→ Passage for review

============

A catalytic converter is located in each front pipe. The catalytic converters are different shapes to allow clearance
between the body and transmission. Both catalytic converters are of similar internal construction.

+ EMISSION CONTROL - V8, DESCRIPTION AND OPERATION, Emission Control Systems.
CAUTION: Ensure the exhaust system is free from leaks. Exhaust gas leaks upstream of the catalytic
converter could cause internal damage to the catalytic converter.
From the catalytic converters, the front pipes merge into one pipe which terminates at a flanged joint. The flange
connects with the intermediate pipe, sealed with an olive and secured with studs and locknuts.
Intermediate pipe and silencer
The intermediate pipe is of welded and fabricated tubular construction. It connects at its forward end with a flange on
the front pipe assembly and is secured with locknuts to captive studs in the front pipe assembly flange. The rear
section of the intermediate pipe connects to the tail pipe assembly via a flanged joint, sealed with a metal gasket and
secured with locknuts and studs.
The forward and rear sections are joined by a silencer. The silencer is fabricated from stainless steel sheet to form
the body of the silencer. An end plate closes each end of the silencer and is attached to the body with seam joints.
Perforated baffle tubes inside the silencer are connected to the inlet and outlet pipes on each end plate. Internal baffle
plates support the baffle tubes and together with a stainless steel fibre absorb combustion noise as the exhaust gases
pass through the silencer.
The intermediate pipe is attached by two brackets, positioned at each end of the silencer, and mounting rubbers to
the chassis. The mounting rubbers allow ease of alignment and vibration absorption. The two mounting rubbers are
fitted with removable heat deflectors to prevent heat from the silencer damaging the material.
Tail pipe assembly
The tail pipe is of welded and fabricated construction. It connects to the intermediate pipe with a flanged joint secured
with studs and locknuts and sealed with a metal gasket. The pipe is shaped to locate above the rear axle allowing
clearance for axle articulation. The pipe is also curved to clear the left hand side of the fuel tank which has a reflective
shield to protect the tank from heat generated from the pipe.

============

→ Problem to solve
Using the exhaust system description, explain why the two catalytic converters are made in different shapes.

============

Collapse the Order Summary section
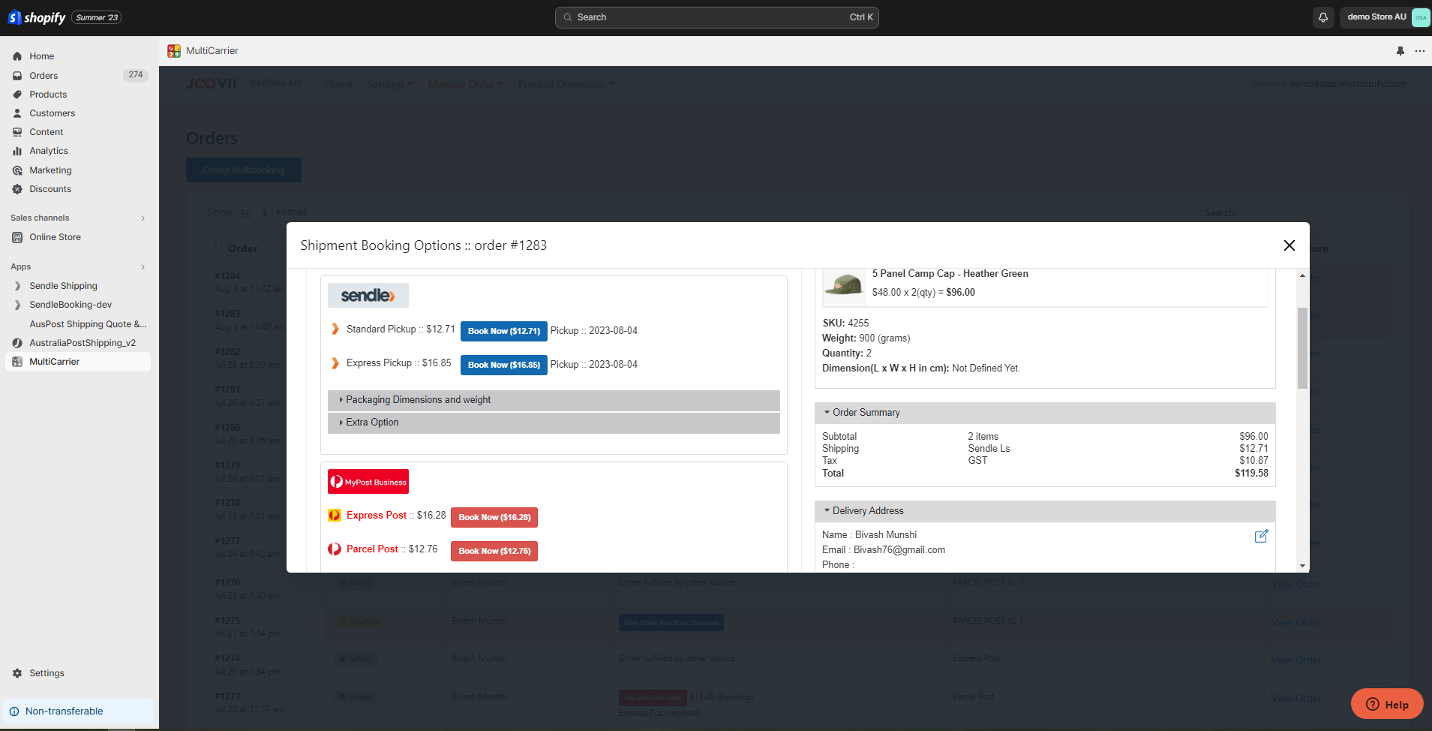Screen dimensions: 1432x731 865,413
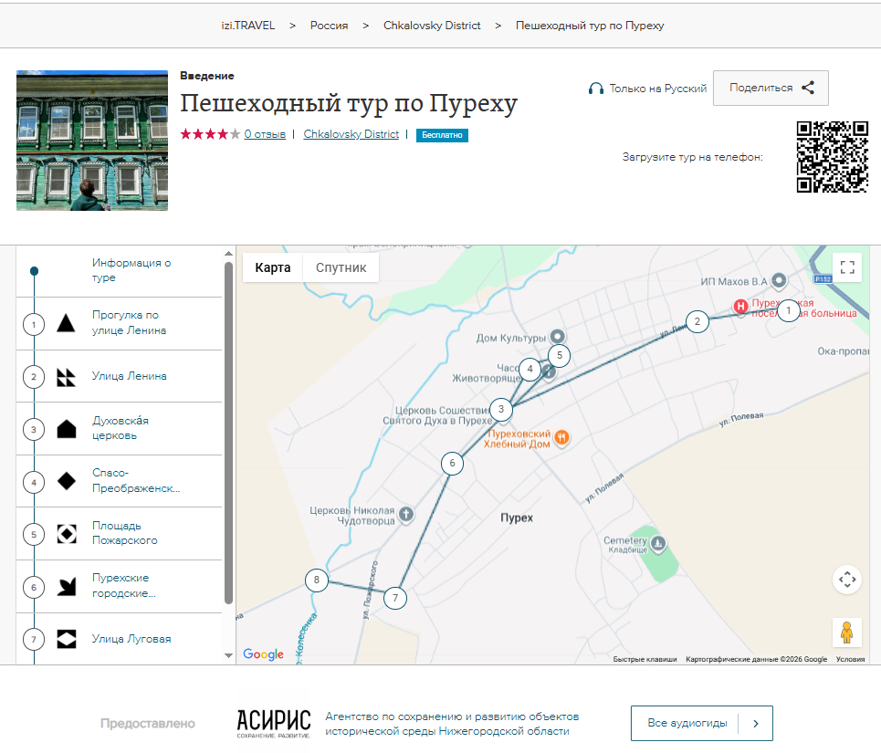The image size is (881, 753).
Task: Select map marker number 8
Action: point(317,580)

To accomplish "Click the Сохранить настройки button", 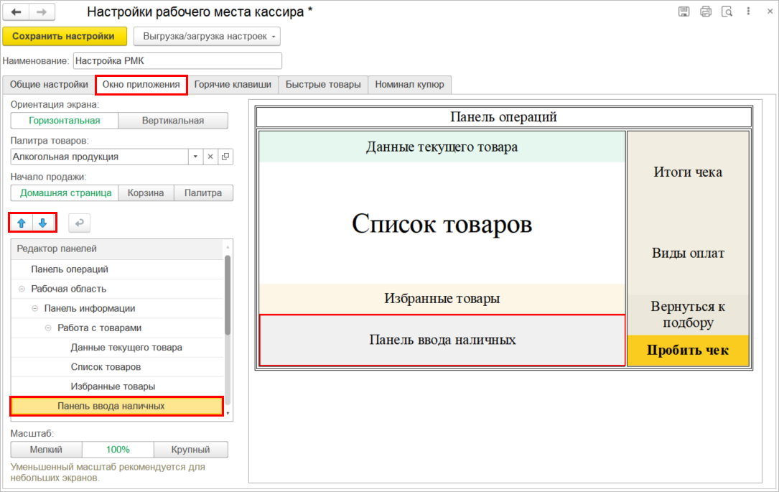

============

→ Worked solution
The two catalytic converters have different shapes so that there is clearance between the body and the transmission. Their internal construction is still similar.